Look through the data below for the line with "Select the Personalization paintbrush icon", and transcribe it exactly together with each line after it up to and including the line with "The height and". Give nothing else.

◆ Supplied material:
################

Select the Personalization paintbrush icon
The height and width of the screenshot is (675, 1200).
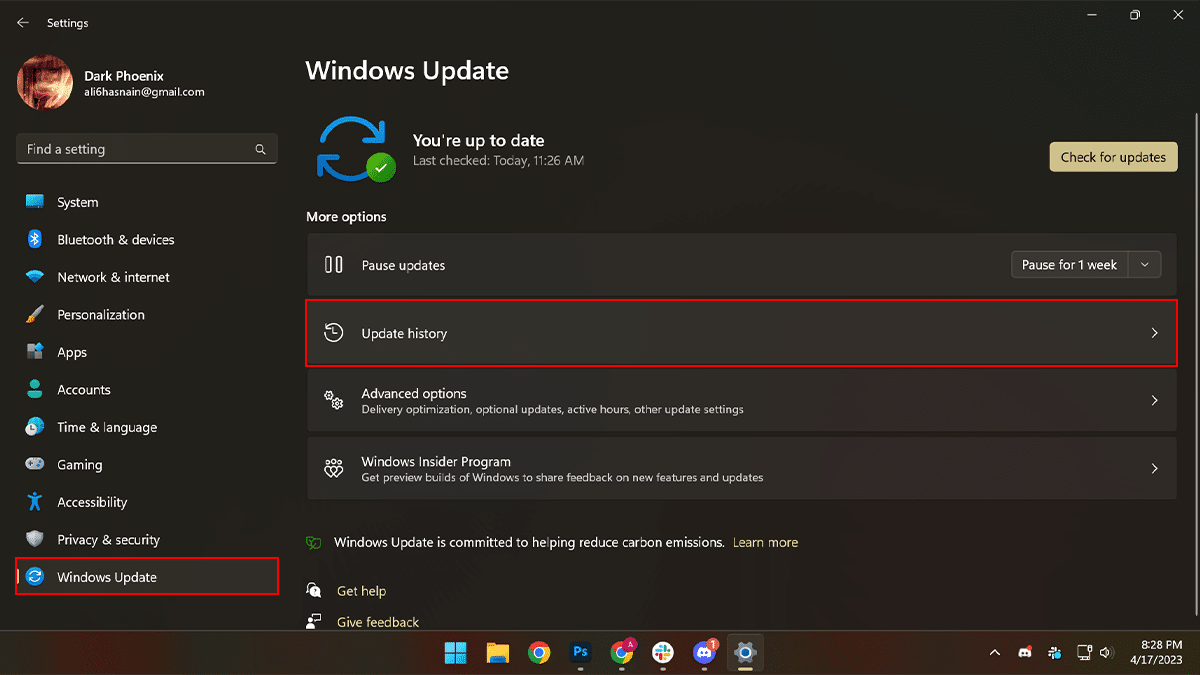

################

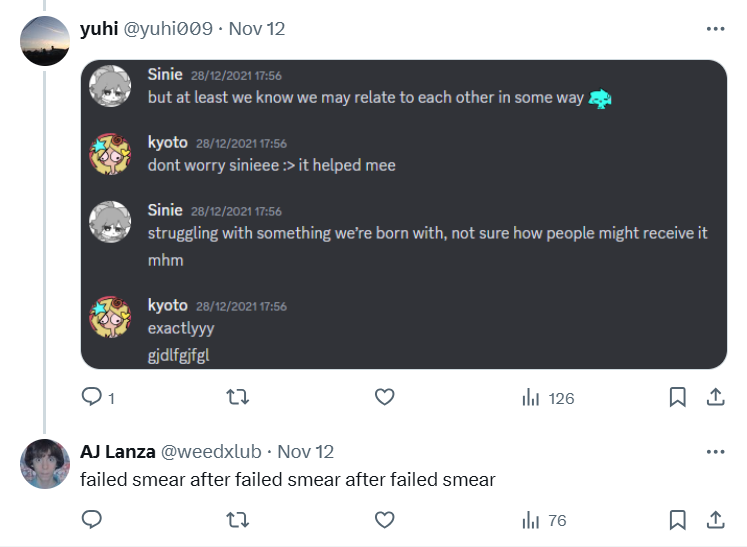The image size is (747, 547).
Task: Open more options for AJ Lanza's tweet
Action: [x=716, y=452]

################

◆ Task result:
Select the Personalization paintbrush icon
The height and width of the screenshot is (675, 1200).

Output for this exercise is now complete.